Antiulcera e antiacidi possono provocare allergie e intolleranze alimentari
Quasi esplosivo, nella sua applicazione pratica, il lavoro presentato a Vancouver dalla dottoressa austriaca Erika Jensen-Jarolim dell’Università di Vienna, nota per la sistematica e sempre attenta documentazione dei suoi lavori.
Chi usa antiacidi, antiulcera anti H2 o antiulcera inibitori, corre un grave e documentato rischio di sviluppare allergie o intolleranze alimentari, soprattutto se introduce proteine o alimenti “nuovi” per la propria dieta. Si tratta di un numero enorme di persone, compreso tra il 10 e il 20% della popolazione.
In modo molto sofisticato e preciso il gruppo di lavoro della Jensen-Jarolim ha documentato che lo stomaco e la sua acidità hanno una funzione importantissima di barriera nei confronti delle sostanze alimentari che assumiamo. La digestione ciò consente di trasformare le proteine allergizzanti presenti in ogni cibo di cui ci si nutre, in sostanze innocue.
L’acidità dello stomaco è una delle parti più importanti di questo processo, e consente infatti di modificare la forma delle proteine pericolose in modo che non possano più provocare la sensibilizzazione allergica. Nel giro di pochi secondi un cibo ben masticato e messo a contatto con la soluzione acida dello stomaco perde la caratteristica allergizzante delle proprie proteine e mantiene solo il suo carattere nutrizionale.
□ □ □ □ □
Consegna 1:
Rispondi alle seguenti domande sull'articolo su antiacidi e allergie alimentari:
(a) A quale università appartiene Erika Jensen-Jarolim?
(b) Quale quota della popolazione corrisponde alle persone che usano questi farmaci?
(c) In quanto tempo un cibo ben masticato perde la caratteristica allergizzante delle proprie proteine a contatto con la soluzione acida dello stomaco?
Consegna 2: Copia dall'articolo su antiacidi e allergie alimentari il brano compreso tra "Chi usa antiacidi, antiulcera" e "in sostanze innocue.", estremi inclusi.
Consegna 3: Continua l'articolo su antiacidi e allergie alimentari a partire dall'ultima frase riportata.
□ □ □ □ □
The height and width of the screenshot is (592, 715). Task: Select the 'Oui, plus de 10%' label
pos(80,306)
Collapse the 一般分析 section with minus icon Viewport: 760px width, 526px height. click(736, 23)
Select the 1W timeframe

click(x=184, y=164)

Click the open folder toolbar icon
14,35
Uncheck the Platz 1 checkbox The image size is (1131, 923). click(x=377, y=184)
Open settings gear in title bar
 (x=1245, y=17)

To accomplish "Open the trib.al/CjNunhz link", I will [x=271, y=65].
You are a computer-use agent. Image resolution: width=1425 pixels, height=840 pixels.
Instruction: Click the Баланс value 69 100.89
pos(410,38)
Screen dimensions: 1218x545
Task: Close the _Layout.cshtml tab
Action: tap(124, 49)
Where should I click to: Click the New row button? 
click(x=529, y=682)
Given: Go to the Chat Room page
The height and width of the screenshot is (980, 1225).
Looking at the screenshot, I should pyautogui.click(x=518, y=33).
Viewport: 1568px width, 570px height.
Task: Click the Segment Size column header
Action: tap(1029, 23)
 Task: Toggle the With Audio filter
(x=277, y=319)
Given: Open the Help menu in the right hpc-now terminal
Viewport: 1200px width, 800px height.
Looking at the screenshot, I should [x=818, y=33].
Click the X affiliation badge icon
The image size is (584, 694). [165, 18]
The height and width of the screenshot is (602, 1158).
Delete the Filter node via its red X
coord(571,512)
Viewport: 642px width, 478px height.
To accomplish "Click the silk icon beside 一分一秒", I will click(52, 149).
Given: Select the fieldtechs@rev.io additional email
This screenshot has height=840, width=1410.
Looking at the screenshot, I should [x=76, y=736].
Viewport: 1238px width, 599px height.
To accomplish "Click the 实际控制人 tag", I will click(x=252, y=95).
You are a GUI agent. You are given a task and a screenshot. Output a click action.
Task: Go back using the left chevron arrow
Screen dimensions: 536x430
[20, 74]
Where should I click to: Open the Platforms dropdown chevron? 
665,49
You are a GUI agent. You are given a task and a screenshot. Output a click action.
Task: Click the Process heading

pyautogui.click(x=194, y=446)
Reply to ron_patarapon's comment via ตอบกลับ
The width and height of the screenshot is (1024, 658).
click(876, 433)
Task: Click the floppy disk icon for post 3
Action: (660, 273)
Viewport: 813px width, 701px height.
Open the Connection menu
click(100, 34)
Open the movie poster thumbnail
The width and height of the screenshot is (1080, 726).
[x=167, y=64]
□ □ □ □ □
Risultato 1:
(a) All'Università di Vienna.
(b) Tra il 10 e il 20% della popolazione.
(c) Nel giro di pochi secondi.

Risultato 2:
Chi usa antiacidi, antiulcera anti H2 o antiulcera inibitori, corre un grave e documentato rischio di sviluppare allergie o intolleranze alimentari, soprattutto se introduce proteine o alimenti “nuovi” per la propria dieta. Si tratta di un numero enorme di persone, compreso tra il 10 e il 20% della popolazione.
In modo molto sofisticato e preciso il gruppo di lavoro della Jensen-Jarolim ha documentato che lo stomaco e la sua acidità hanno una funzione importantissima di barriera nei confronti delle sostanze alimentari che assumiamo. La digestione ciò consente di trasformare le proteine allergizzanti presenti in ogni cibo di cui ci si nutre, in sostanze innocue.

Risultato 3:
Questa via di difesa dell’organismo esiste anche nei confronti di proteine pericolosissime dal punto di vista allergologico, come quelle delle noccioline americane (peanuts) e di qualunque altra.
Quando viene inibita questa capacità digestiva, le proteine passano immodificate nella seconda parte del tratto digestivo dove possono determinare con altissima percentuale la sensibilizzazione e quindi la successiva allergia.
È da notare che questo non avviene se le sostanze introdotte fanno parte della dieta abituale in persone non già allergiche o intolleranti.
Persone che abbiano un’ottima tolleranza nei confronti dei cibi che già mangiano non corrono rischi anche usando dei farmaci antiulcera, ma chi usa invece antiacidi e antiulcera anziché rieducare il proprio sistema digestivo proprio allo scopo di poter mangiare stranezze senza risentirne, corre gravi rischi di sensibilizzarsi, solo per fare qualche esempio, nei confronti della frutta esotica che non ha mai usato, del pesce crudo che non fa parte della sua dieta abituale, e di cibi e bevande (vale anche per i coloranti delle bibite o per gli additivi delle merendine) che assaggia per la prima volta.
Nuove ricerche, antichi rimedi
Viene da sorridere se si pensa che una delle soluzioni possibili per ridurre il problema delle intolleranze alimentari è semplicemente quella di seguire il vecchio consiglio ripetuto dai nostri nonni, di masticare bene i nostri cibi e di lasciare alla digestione il tempo che le serve!
Purtroppo molte delle persone che prendono antiacidi o antiulcera devono questo bisogno alla pratica dei fast food e del “rapido snack a pranzo”, degna sequenza di un volante “cappuccio e brioche” trangugiato al bar per “fare presto”.
Ne deriva ancora una volta che i comportamenti sono all’origine di tante ipersensibilità e allergie, ma in questo particolare caso il lavoro scientifico di Erika Jensen-Jarolim (Untersmayr E et al, J Allergy Clin Immunol 2003 Sep;112(3):616-23) lancia un forte messaggio alla popolazione.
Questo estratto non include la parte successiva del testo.